Deputy Leader of the Labour Party

Personal details
- Born: 19 October 1933 Żejtun, Malta
- Died: 20 January 2014 (aged 80) Żejtun, Malta
- Party: Labour Party
- Spouse: Catherine Abela
- Children: 3 (Carmelina, Marjohn, Lycia)

= Wistin Abela =

Maltese politician

Wistin Abela (19 October 1933 – 20 January 2014) was a Maltese politician. He was the Finance Minister from 1983 to 1987, and the Deputy Prime Minister of Malta from 1981 to 1983.

==Biography==
Wistin Abela was involved in the Labour party since 1959, and became the president of a district's committee in 1961. He was also a mathematics teacher.

Wistin Abela served in the Parliament of Malta from 1966 to 1996, representing Zejtun.
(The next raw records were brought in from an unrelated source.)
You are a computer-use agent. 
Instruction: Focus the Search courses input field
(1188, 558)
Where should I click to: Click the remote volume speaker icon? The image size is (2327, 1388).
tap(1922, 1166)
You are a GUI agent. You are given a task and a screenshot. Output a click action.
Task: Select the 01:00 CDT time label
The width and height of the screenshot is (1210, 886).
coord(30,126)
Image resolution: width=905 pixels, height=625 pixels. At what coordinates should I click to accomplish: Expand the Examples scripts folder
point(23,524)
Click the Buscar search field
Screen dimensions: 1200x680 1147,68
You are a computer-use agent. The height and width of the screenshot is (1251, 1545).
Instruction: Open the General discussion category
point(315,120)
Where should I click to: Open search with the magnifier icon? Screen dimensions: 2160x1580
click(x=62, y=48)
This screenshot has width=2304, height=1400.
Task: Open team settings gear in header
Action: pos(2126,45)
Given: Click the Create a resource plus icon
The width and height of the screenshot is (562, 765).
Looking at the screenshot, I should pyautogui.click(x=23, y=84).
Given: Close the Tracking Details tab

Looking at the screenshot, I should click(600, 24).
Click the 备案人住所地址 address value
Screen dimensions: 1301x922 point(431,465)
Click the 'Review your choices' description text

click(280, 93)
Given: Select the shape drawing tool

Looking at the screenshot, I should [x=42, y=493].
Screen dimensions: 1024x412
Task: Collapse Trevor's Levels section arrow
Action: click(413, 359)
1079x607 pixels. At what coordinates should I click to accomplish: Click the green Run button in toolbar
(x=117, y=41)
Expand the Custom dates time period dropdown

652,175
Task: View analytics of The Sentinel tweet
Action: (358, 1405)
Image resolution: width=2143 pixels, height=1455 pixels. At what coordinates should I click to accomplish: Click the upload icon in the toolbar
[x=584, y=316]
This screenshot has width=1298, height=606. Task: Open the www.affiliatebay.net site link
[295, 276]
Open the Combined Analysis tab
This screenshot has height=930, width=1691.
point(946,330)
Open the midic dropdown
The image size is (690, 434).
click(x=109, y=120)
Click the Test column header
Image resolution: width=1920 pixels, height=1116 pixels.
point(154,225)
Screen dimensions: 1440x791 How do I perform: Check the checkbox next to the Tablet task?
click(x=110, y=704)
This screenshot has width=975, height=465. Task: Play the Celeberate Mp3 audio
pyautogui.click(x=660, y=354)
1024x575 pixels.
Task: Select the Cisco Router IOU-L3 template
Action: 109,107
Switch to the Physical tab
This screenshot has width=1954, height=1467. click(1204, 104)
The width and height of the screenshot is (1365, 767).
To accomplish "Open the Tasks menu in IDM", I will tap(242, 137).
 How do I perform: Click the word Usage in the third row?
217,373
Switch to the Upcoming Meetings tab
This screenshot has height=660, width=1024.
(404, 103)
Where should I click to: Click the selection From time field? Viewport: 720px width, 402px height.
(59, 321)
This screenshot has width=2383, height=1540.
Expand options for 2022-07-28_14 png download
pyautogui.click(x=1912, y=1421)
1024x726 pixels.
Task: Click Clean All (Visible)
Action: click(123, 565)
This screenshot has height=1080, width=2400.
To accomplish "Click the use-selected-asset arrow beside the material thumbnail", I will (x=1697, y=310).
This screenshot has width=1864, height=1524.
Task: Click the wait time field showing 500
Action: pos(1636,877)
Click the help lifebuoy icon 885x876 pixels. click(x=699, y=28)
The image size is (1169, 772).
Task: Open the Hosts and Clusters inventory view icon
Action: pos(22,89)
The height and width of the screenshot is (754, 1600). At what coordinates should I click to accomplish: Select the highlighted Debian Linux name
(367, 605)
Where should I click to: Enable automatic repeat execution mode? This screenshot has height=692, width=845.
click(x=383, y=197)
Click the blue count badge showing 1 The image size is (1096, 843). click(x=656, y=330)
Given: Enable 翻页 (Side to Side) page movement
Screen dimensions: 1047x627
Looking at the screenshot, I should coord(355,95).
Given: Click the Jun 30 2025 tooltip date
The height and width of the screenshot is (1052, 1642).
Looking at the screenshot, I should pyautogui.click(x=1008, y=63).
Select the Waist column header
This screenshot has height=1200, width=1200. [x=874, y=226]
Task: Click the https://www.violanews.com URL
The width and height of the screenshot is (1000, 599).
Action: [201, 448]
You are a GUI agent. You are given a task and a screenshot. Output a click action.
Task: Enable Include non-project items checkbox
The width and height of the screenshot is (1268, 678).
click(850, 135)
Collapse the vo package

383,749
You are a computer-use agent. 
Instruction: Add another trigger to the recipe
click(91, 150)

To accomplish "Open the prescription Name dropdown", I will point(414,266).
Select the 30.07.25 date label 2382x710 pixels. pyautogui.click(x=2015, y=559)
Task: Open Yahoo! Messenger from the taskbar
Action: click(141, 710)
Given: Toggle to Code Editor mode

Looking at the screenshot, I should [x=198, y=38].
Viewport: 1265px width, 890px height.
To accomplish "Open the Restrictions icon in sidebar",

During his tenure, he worked on the creation of Air Malta, the transition to color of TV station Xandir Malta, the Malta Shipbuilding. He was part of the delegation representing Malta on the country's first participation to the conference of the Non-Aligned Movement in 1973.

Wistin Abela served as Parliamentary secretary for finance under Prime Minister Dom Mintoff from 1971 to 1974, Minister for development from 1974 to 1976, Minister of energy, ports, and telecommunications starting in 1976, and as deputy leader of the Labour Party and deputy prime minister between 1981 and 1982. He had initially run for deputy leader in 1976 but had lost against Joseph Cassar.

==Other tenures==
- Since 1983: Governor of the International Bank for Reconstruction and Development in Malta

==Prizes==
- 1997: Companion of the National Order of Merit of Malta

==Personal life==
Wistin Abela was married to Catherine Abela. They had 3 children.